I am challenging my beliefs today about resistance. Who am I to say how important a thing is to a person? Resistance is not just a defense mechanism- sometimes, it is a life skill. Tom Dorrance talks about a horses sense of self-preservation. We can generally understand this when we think about the ongoing saga of prey animals and predators. It is easy to see what he means by the physical sense of self preservation- the need for safety, fight or flight, etc. Often horses also have problems which are the result of their sense of self-preservation in the mental sense. We see these issues in harshly trained horses who need to relearn how to trust people, or even themselves. Tom Dorrance also refers to the importance of protecting the horses sense of self-preservation in regards to his spirit. I suppose that this refers to what we might call dignity, or even self-esteem. Ego, maybe? How many times do people get blamed for their resistance because they "just have too big an ego". Whatever it is, it is a very fine line between something we can see and understand, and something we can't.

What a person protects is important to him, period. Whether that be a thought about changing, or their secret recipe for the world's best brownies. Though it may seem so illogical that a person puts so much effort into resisting something that may be so good for him, I cannot blame him. This problem is his. This resistance is his. All I can do is roll with it. My pushing harder never helps. Dang it.

I have a big horse that is teaching me a lot about rolling with resistance. Particularly recently with all the green, sweet grass, and the need for this 1,500 pound horse to wear a muzzle. You can imagine that a horse that fat would prefer that her eating not be stinted. However, since Riley and I have begun to develop a relationship, I have begun to approach muzzling in a different way than I did last year. When someone is resistant, it is difficult to see how someone or something might potentially help them. Having that relationship and communication helps. When putting Riley's muzzle on, I do not halter her, or even offer treats (though those things would certainly make it easier). What I do is ask for her cooperation and help, and be extremely pleased when I get any of it. I also try to express the intention that I want to do it with her, not to her, or even for her. Horses are very good at reading your intention. Just try putting a muzzle on a loose horse in a 28 acre pasture! People are pretty good at reading intentions too, though they tend to internalize what they see, and make up things about it, which feeds into their feelings of discomfort, distress, or pain.

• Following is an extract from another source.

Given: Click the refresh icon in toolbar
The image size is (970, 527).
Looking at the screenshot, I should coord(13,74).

The problem that I often have in dealing with resistance, whether it be in people or horses, is that I make it about me. I am trying so hard to help; I am frustrated with their lack of participation; I am offended when they treat me with disrespect. The reality is that a individual is too wrapped up in their own problems or pain to even notice or care what I think. I am not even part of the equation. Unless I push so hard against their resistance that I am just another annoying problem. Yet resistance is so hard to deal with because, like it or not, I am too wrapped up in the outcome. But just like the problem belongs to them, so does the solution. My fear is that it may take a moon shaped scar to get the point across.

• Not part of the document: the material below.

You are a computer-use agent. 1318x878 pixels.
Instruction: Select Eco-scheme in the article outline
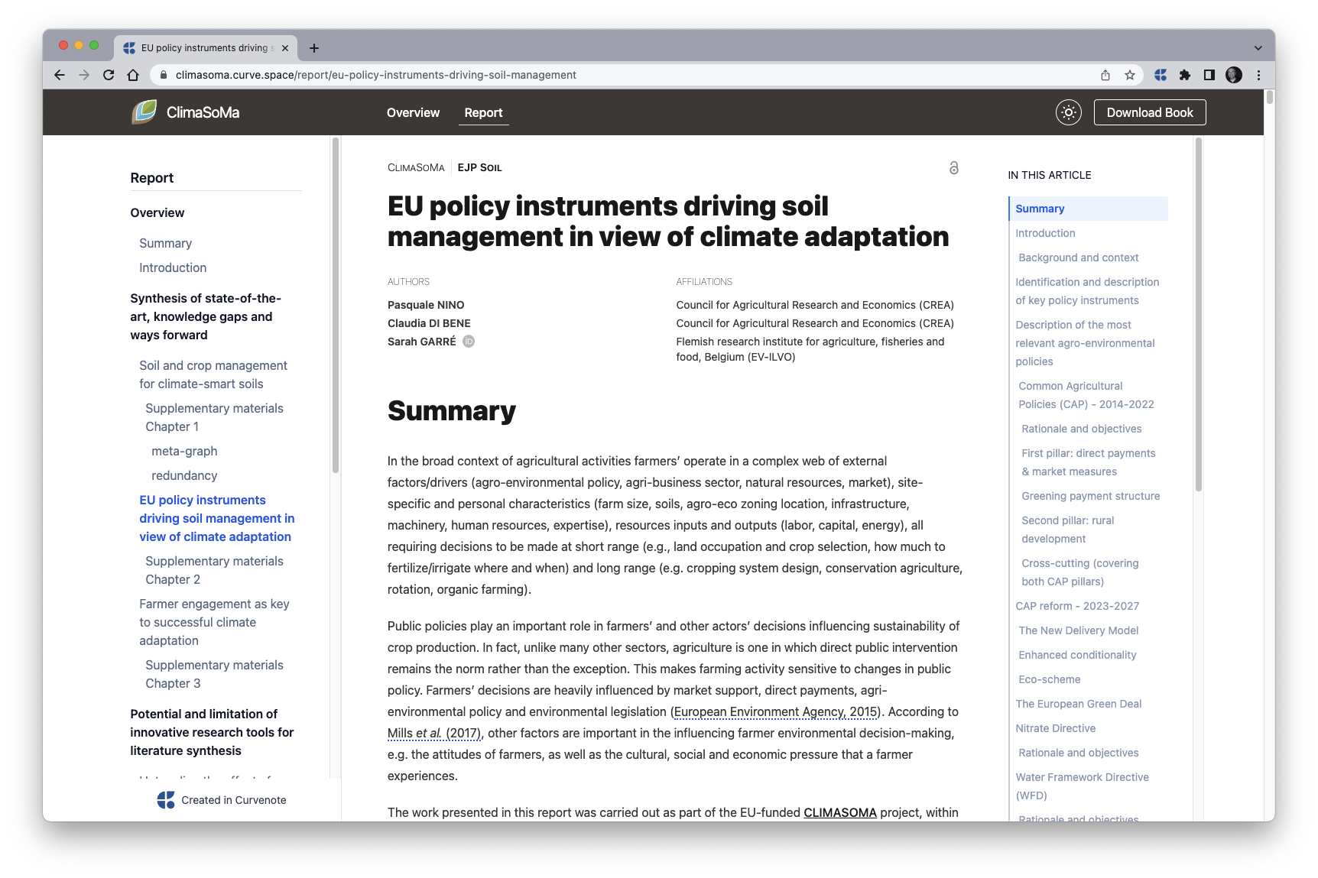1048,679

Rolling with resistance has always been something that I haven't quite understood. But here is what I have determined that it involves: 1) Portraying understanding and empathy about the resistance, 2) Setting an expectation of behavior that you feel is important in an honest way, 3) Be passively persistent- wait until the individual is ready, and 4) Be there to help when they are ready! The key to me is understanding that to them, whatever it is that they are trying to do is HARD WORK. And who likes to do hard work? Really, I would probably do the same thing in their shoes....Perhaps this has been so difficult because of MY resistance to resistance!